:: GIVEN EXERCISE ::
Copy the article on China and the financial crisis, starting at "So far, the" and ending at "and Freddie Mac.", and rename "Middle Kingdom" to "People's Republic" wherever it occurs.

:: PASSAGE PROVIDED ::
═══

China takes stock in crisis
By Wu Zhong, China Editor

HONG KONG - China's financial system, even after three decades of reforms, remains pretty much closed by standards of a free economy. In consequence, it has been less savaged than many other countries as the financial crisis has rippled out from the United States to Europe and more or less the rest of the world.

That crisis lapping at its borders and the sight of the "systemic risk" in the financial system in the free economic world, with the US in the van, will inevitably encourage China to slow down on the reform path that was leading to further deregulation and opening up its financial markets.

So far, the direct impact of the US financial tsunami on the Middle Kingdom has remained limited, even though the Chinese government, its sovereign wealth fund - the China Investment Corporation - and state-controlled commercial banks have had to write off or make provisions for their more than US$300-billion worth holdings of shares or bonds of American companies, including troubled financial institutions such as Lehman Brothers, American International Group (AIG), and the two major mortgage finance firms, Fannie Mae and Freddie Mac.

The total amount, though large, is relatively insignificant in view of the financial strengths of these Chinese investment entities.

Growth in China's exports to US in the first seven months of the year slowed to 9.9% from the same period in 2007, reaching $140.39 billion, 8.1 percentage points slower than the rate of 12 months earlier, according to Chinese Customs. It is the first time since 2002 that the growth rate in China's exports to the US has dropped to single digits.

═══

:: GIVEN DATA ::
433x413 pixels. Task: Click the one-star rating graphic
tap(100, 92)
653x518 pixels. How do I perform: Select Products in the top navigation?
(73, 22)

═══

:: RESULT ::
So far, the direct impact of the US financial tsunami on the People's Republic has remained limited, even though the Chinese government, its sovereign wealth fund - the China Investment Corporation - and state-controlled commercial banks have had to write off or make provisions for their more than US$300-billion worth holdings of shares or bonds of American companies, including troubled financial institutions such as Lehman Brothers, American International Group (AIG), and the two major mortgage finance firms, Fannie Mae and Freddie Mac.